Гурьев коротко кивнул и стиснул зубы. Интересно, в "шарашку" или в расход? Они же не все попадают в "шарашку". Мы не можем взять всех. Почему, чёрт подери, почему не всех?! Ну, ладно, рабский труд на благо Родины, даже если это рытьё канав, дороги в никуда, прииски или дурной, без разбора и смысла, лесоповал, истребляющий не только деревья, но и всё живое вокруг, - это я ещё могу хоть как-то осознать. Не простить, не понять, - но уяснить это ещё как-то возможно. Но стрелять-то зачем?! Это вечное, вечное, неизбывное, не то византийское, не то ордынское, не то из обоих зловонных колодцев сразу - "бей своих, чтоб чужие боялись". И никак не понять им, убогим: чужие не боятся, когда свои лупят своих же. Они злорадствуют. Мы наш, мы новый. Вот за это, Степан? За это, Сан Саныч?! Ничего нового. Всё старое, как тлен.

– Знаете, я, когда вас увидела…

– Не надо, Верочка. Я понимаю. Всё в порядке.

– Яков Кириллович… Вы… Как вы не побоялись с этим… с кондуктором? А если бы он не послушал… или в милицию… - Вера запнулась. - И не страшно вам?

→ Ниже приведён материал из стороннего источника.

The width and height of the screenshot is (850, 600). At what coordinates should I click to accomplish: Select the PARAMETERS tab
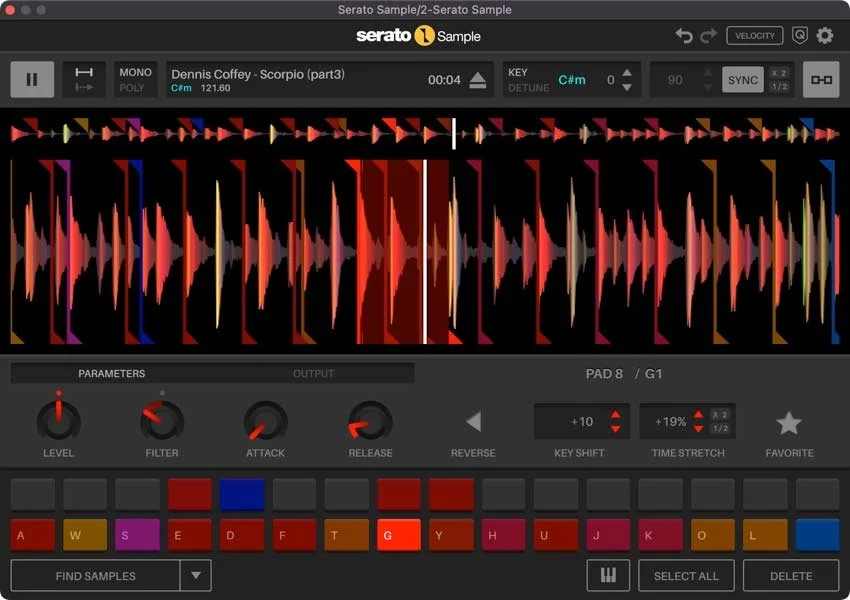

Гурьев посмотрел на Веру, и едва заметная усмешка тронула уголки его резко очерченных жёстких губ.

– Отчего вы молчите? - тихо спросила Вера. - Я глупые вопросы задаю, да?

– Это в вашем положении простительно. А молчу я вовсе не по причине природного хамства, поверьте. Давайте на "ты", хорошо? Я если и старше, то совсем не намного.

– Хорошо.

– Ты на Кузнецком была?

– Это в справочной? Была. У меня передачу даже ни разу не приняли.

Гурьев покачал головой и полез за папиросами. Потом поднялся:

– Отдыхай, Веруша. Тебе выспаться надо как следует. Приляг, я выйду воздухом подышать.

Вот так всегда. Всегда и со всеми. До дна быстротекущих дней, - он стоял в тамбуре, слушая свист ветра, перемежаемый громыханием колёс на стыках. - Где же мне сил на всё это взять?! Лучше б ты был, Господи. Ей-богу, так было бы для всех лучше. И для меня, наверное. Как и для всех остальных. Ну, а поскольку Тебя нет… На нет, как говорится, и суда нет. Только Особое совещание. Так что придётся самим. Самостоятельно. С помощью лома и такой-то матери. Ничего, ничего. Мы исправимся. Мы обязательно исправимся и всех их передавим. Мы исправимся. Исправимся. И справимся.

Гурьев сжал кулаки, закрыл глаза и медленно сел на корточки, прижимаясь к стенке вагона. И долго ещё сидел так.